Emil Emanuel Storch (* 6. Jänner 1863 in Tobitschau, Markgrafschaft MährenKaisertum Österreich; † 7. Oktober 1924 in Wien) war der einst größte Versandhändler Österreich-Ungarns.

Leben

Emil Storch kam in der Regierungszeit von Kaiser Franz Joseph I. als jüngster Sohn der jüdischen Eltern Josef Storch und dessen Gattin Lotti geb. Brüll im Jänner 1863 im mährischen Tobitschau zur Welt[1].

Nach seiner Schulausbildung arbeitete er im Textilversandhaus seines Onkels Lazar Storch in Brünn, wurde dessen Leiter und übernahm am 1. Juli 1886 mit gerade einmal 23 Jahren den Betrieb, als dieser mit 60 Jahren in Pension ging[2] [3]. Der rührige junge Mann eröffnete schon im selben Jahr eine Niederlassung in der k. k. Residenzstadt Wien, Adlergasse Nr. 1[4] und übersiedelte seine Niederlassung ein Jahr später, im November 1887 in die Salztorgasse ins Wiener Judenviertel[5]. Im Juni 1890 kam eine weitere Filiale in Form eines Möbelhauses in der Wiener Mariahilfer Straße Nr. 22 dazu, für die Emil Storch einiges Personal per Inserat im Neuen Wiener Tagblatt suchte[6]. Wenige Monate später gesellte sich eine Filiale am Wiener Franz Josephs-Kai Nr. 13 dazu[7].

_AUFGABE 1_
Gib aus der Quelle alles von „Emil Emanuel Storch“ bis hinunter zu „größte Versandhändler Österreich-Ungarns.“ unverändert aus.
_AUFGABE 2_
Fasse den Absatz der Quelle, der mit „Nach seiner Schulausbildung“ beginnt, als kurze Stichpunktliste zusammen und behalte dabei die wichtigsten Fakten bei.

[Quelldaten]
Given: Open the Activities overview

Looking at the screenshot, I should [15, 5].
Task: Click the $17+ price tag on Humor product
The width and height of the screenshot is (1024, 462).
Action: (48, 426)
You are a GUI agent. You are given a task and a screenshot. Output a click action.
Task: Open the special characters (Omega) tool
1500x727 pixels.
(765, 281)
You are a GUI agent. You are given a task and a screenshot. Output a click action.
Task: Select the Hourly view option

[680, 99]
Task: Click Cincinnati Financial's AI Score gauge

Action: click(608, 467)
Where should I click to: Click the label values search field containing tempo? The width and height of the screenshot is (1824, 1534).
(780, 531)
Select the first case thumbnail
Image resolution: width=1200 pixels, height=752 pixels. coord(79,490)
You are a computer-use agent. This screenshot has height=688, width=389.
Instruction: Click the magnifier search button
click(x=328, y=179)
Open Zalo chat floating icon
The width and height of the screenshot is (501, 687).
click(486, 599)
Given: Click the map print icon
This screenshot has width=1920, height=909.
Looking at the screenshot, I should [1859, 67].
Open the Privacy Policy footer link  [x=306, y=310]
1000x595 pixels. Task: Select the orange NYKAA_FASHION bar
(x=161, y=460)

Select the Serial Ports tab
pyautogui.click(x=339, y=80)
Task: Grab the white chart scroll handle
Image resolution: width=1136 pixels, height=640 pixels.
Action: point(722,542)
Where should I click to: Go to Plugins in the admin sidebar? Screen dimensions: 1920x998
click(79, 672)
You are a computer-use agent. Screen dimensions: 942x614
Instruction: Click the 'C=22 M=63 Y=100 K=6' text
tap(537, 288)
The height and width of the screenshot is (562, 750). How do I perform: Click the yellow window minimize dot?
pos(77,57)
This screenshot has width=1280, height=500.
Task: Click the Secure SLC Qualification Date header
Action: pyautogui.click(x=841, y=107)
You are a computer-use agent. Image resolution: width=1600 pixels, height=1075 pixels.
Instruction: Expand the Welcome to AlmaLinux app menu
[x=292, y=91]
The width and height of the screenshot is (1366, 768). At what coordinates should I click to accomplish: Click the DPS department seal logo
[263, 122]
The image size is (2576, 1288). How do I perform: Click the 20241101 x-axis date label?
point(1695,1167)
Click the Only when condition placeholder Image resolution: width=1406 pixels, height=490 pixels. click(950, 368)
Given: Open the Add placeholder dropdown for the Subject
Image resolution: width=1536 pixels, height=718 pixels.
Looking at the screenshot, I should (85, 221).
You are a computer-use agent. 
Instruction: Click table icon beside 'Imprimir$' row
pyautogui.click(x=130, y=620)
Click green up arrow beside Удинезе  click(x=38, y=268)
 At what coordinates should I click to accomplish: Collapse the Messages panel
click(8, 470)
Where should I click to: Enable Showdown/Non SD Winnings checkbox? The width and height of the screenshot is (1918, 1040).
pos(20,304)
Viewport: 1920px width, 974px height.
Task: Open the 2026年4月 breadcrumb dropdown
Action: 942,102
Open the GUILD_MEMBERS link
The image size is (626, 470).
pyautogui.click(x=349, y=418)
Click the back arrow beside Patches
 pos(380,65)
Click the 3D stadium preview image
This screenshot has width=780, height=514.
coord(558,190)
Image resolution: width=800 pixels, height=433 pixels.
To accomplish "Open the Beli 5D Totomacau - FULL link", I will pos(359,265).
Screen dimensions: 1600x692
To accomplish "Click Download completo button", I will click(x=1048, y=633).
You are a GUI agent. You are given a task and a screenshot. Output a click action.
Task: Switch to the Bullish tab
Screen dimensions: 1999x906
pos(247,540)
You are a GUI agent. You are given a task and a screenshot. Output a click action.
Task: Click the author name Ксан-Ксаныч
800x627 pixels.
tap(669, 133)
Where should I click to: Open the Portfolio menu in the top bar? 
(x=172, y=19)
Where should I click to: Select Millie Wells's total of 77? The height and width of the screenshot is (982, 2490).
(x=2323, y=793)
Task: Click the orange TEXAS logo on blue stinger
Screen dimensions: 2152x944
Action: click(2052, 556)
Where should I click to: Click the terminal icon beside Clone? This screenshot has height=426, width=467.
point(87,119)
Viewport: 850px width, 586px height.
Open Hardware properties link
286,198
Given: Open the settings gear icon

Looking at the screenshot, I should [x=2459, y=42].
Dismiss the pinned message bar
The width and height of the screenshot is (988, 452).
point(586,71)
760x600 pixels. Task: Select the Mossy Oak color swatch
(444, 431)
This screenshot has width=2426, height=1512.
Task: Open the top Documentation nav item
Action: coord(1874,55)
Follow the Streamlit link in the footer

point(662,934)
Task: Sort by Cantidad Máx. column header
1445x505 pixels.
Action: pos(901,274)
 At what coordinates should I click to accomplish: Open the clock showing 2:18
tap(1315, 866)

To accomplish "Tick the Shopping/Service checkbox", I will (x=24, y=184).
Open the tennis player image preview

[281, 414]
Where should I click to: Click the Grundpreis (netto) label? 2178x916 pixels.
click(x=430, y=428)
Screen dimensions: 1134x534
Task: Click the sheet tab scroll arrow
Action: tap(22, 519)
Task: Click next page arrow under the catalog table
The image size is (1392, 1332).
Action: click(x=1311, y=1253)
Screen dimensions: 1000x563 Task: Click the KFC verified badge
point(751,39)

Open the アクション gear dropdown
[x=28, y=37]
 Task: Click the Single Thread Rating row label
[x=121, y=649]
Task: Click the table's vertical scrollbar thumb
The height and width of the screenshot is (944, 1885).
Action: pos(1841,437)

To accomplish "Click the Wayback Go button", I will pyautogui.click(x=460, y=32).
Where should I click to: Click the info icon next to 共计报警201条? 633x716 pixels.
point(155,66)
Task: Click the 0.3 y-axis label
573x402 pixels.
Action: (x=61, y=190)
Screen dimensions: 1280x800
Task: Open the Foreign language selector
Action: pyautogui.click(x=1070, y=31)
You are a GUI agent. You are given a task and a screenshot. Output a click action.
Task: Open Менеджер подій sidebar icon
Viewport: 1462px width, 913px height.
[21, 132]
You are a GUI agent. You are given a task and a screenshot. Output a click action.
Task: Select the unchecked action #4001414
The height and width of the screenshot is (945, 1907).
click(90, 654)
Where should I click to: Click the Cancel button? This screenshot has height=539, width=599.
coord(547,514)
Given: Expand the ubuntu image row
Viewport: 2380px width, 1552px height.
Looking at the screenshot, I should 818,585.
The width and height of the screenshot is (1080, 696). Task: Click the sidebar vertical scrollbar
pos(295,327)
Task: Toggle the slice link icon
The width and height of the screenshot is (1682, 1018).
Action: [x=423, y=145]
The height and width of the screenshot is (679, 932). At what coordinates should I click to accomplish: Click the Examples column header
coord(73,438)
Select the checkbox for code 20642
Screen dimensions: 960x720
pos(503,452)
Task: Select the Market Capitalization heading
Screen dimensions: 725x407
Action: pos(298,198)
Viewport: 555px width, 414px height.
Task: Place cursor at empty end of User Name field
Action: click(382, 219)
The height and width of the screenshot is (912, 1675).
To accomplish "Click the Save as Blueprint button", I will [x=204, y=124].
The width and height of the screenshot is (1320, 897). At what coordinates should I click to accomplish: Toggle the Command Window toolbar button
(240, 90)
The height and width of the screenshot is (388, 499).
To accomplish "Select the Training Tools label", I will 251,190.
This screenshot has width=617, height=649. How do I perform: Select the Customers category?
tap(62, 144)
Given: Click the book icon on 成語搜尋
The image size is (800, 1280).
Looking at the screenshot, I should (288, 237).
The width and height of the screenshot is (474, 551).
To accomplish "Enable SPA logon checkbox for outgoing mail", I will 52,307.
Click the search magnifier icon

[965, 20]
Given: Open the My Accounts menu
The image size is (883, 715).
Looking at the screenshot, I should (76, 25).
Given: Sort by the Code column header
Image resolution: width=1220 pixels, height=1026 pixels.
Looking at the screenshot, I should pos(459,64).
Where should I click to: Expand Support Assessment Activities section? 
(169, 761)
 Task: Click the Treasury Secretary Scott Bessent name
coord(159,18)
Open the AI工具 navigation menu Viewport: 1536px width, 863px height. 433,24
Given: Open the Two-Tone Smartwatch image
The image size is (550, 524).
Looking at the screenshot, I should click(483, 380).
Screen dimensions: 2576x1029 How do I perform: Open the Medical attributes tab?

_ERGEBNIS 1_
Emil Emanuel Storch (* 6. Jänner 1863 in Tobitschau, Markgrafschaft MährenKaisertum Österreich; † 7. Oktober 1924 in Wien) war der einst größte Versandhändler Österreich-Ungarns.

_ERGEBNIS 2_
- Nach der Schule Arbeit im Textilversandhaus seines Onkels Lazar Storch in Brünn, später dessen Leiter
- Übernahme des Betriebs am 1. Juli 1886 mit 23 Jahren, als der Onkel mit 60 Jahren in Pension ging
- Noch 1886 Eröffnung einer Niederlassung in Wien, Adlergasse Nr. 1
- Im November 1887 Umzug dieser Niederlassung in die Salztorgasse im Wiener Judenviertel
- Im Juni 1890 weitere Filiale als Möbelhaus in der Mariahilfer Straße Nr. 22, Personalsuche per Inserat im Neuen Wiener Tagblatt
- Wenige Monate später zusätzliche Filiale am Franz Josephs-Kai Nr. 13